Aprì anche lui il suo sandwich al tonno e pomodoro, dandogli il primo morso.
“Che peccato, non l’ho vista.” Mandò giù quasi un boccone intero, per poi ridacchiare con gli altri.
 
Regola numero 3: …
 
“Sempre a parlare di cose frivole voi altri!” Esordì uno, stanco di quei discorsi. Si fece più vicino agli altri, chinato sul tavolo. “Non avete sentito? Ne hanno ucciso un altro!”
 
…Pensa come gli umani
 
“Per fortuna.” Intervenne con un sorriso appena accennato. “Finalmente questi schifosi ghoul iniziano a diminuire.” E mandò giù non un boccone, ma un conato di vomito… Quanto avrebbe desiderato ucciderli tutti. 
 
 
“Non la facevo così audace, signor dottore.”
“Audace?”
“Prendermi per il polso, sbattermi in una stanza e bloccarmi alla porta, non è per caso audacia?... O forse stupidità.” 
“Non ti ho preso per nessun polso, l’appuntamento era in questa stanza..”
“E allora perché mi stai bloccando?” 
“Per evitare che tu possa attaccarmi, ovviamente.”
“Ah... Quindi è proprio stupidità.” Ridacchiò, e quella risata riecheggiò nella stanza. 
La risposta fu uno sbuffo di stizza; lo lasciò andare. 
“Mi stai dicendo che mi divorerai?”
“Se ti ritrovo questa sera a vagabondare non prometto niente sulla tua incolumità.”
“Perché mi hai risparmiato?” 
“Sei solito fare due pasti, uno di seguito all'altro?” Gli chiese scostandosi leggermente dalla porta per avere più spazio. 

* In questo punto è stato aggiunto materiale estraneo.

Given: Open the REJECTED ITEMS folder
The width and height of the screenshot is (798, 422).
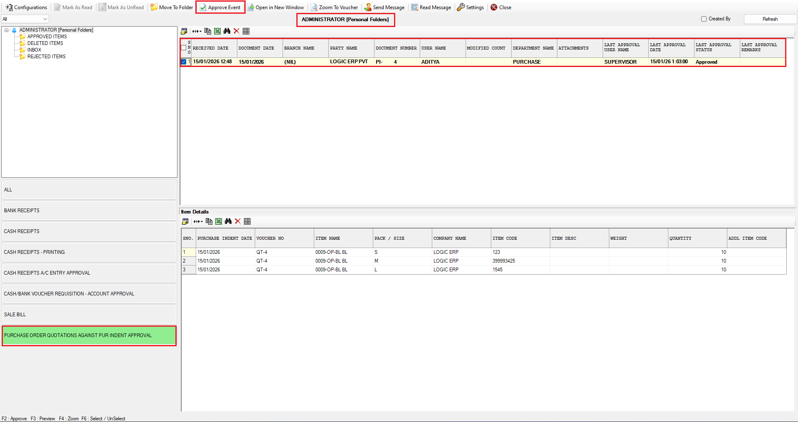Looking at the screenshot, I should click(x=46, y=57).
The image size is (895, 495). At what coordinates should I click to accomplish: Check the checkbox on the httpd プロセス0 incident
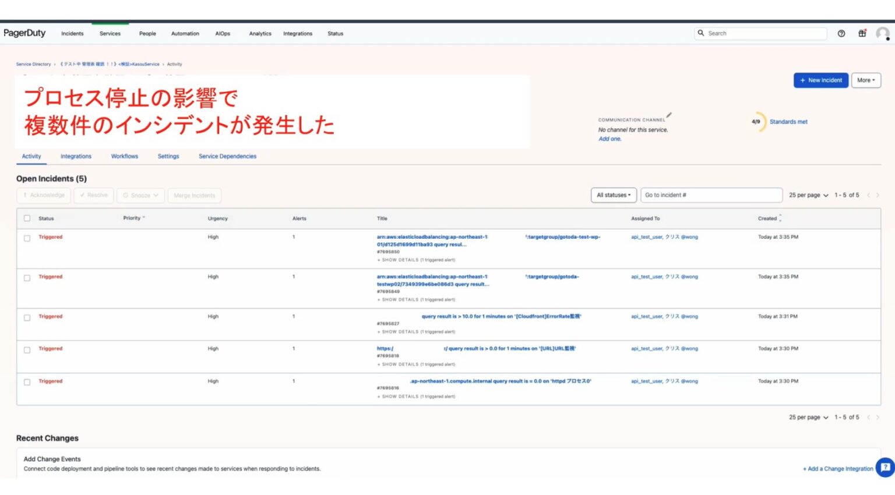[26, 381]
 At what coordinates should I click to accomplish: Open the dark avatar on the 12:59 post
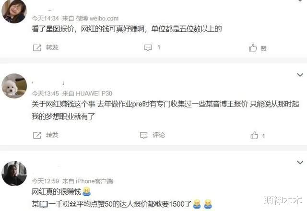point(14,174)
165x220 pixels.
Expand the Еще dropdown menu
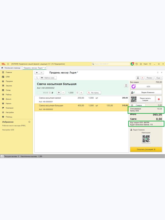click(x=159, y=78)
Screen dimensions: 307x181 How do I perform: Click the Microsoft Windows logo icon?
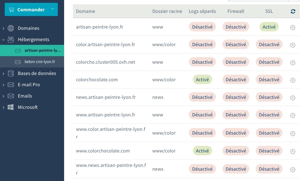pos(11,107)
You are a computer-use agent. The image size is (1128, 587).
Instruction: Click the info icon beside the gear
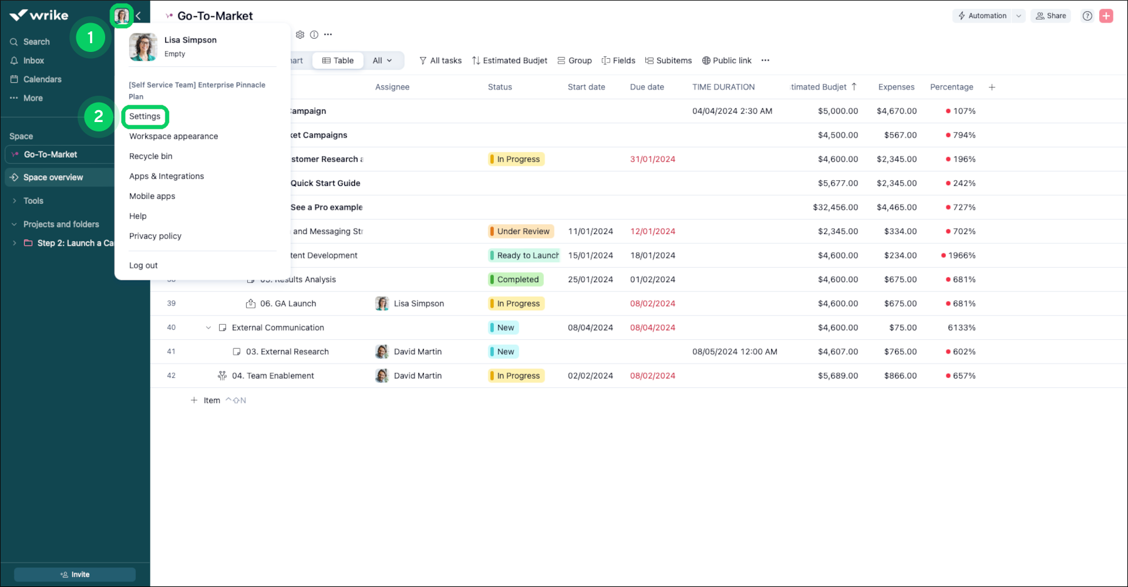314,34
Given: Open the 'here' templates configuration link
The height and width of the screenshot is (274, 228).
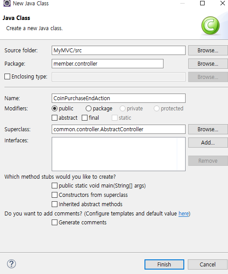Looking at the screenshot, I should 183,214.
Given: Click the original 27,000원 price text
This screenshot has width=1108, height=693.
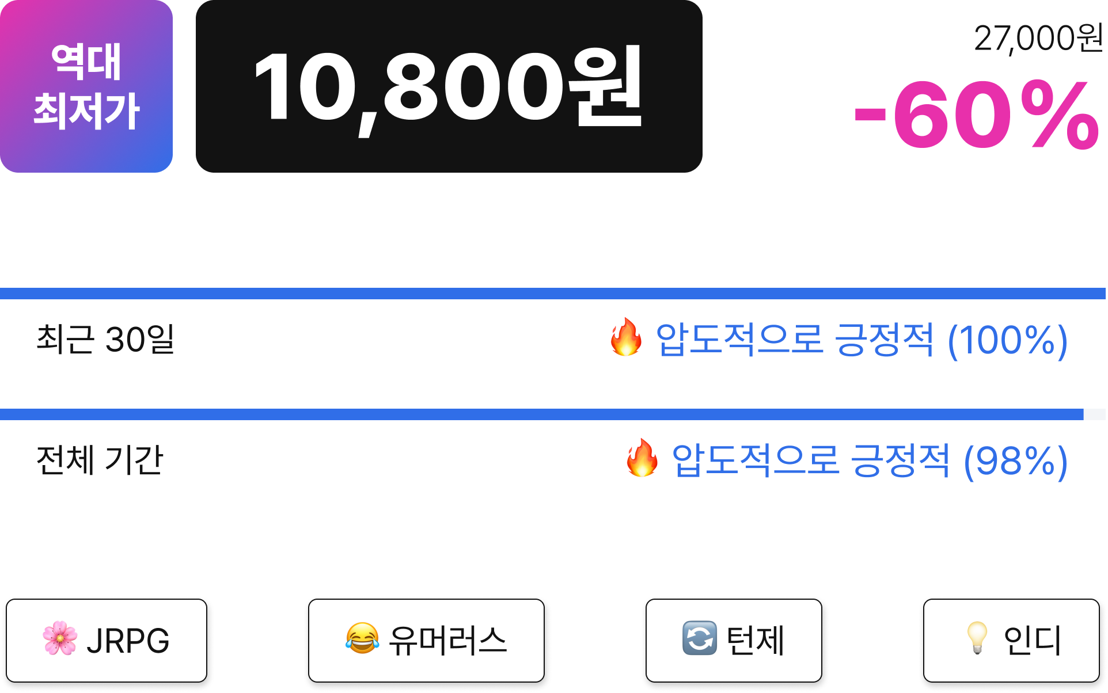Looking at the screenshot, I should pos(1038,39).
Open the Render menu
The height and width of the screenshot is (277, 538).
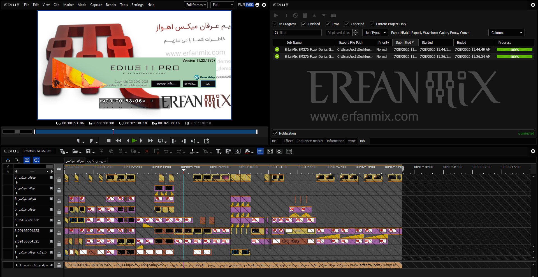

Finalmente si parlavano faccia a faccia in privato, come destino voleva eccoli insieme, lui e quello strambo umano che aveva incontrato quella notte. Una vera tragedia a ripensarci, sarebbe stato salvo fino a che Miyaji non ne sarebbe venuto a conoscenza. 
“E con questo che intendi?” 
Era sicuramente un po’ stupido, in gamba come dottore, ma mancava di intuizione. 
“Probabilmente non sarebbe dispiaciuto a nessuno se avessi banchettato con te.” Commentò, ignorando la domanda, con un sorrisetto che aveva l'unico scopo di irritarlo e stuzzicarlo, un degno passatempo.
In tutta la sua vita aveva potuto notare quanto gli umani, rispetto ai ghoul, fossero più permalosi, più altezzosi, presuntuosi, qualità che rare volte lui si poteva permettere con i suoi simili, soprattutto se voleva tornare a casa la sera. C’era però da considerare che di quell’uomo non si poteva pensare seguendo delle categorie standard di persone, che molto aveva studiato. Era diverso dalla norma e l’aveva capito bene.   
Uno sbuffo di stizza lo distolse dai suoi pensieri.
Midorima aveva iniziato a muoversi verso il letto di quella stanza, battendo poi su questo richiamando la sua attenzione.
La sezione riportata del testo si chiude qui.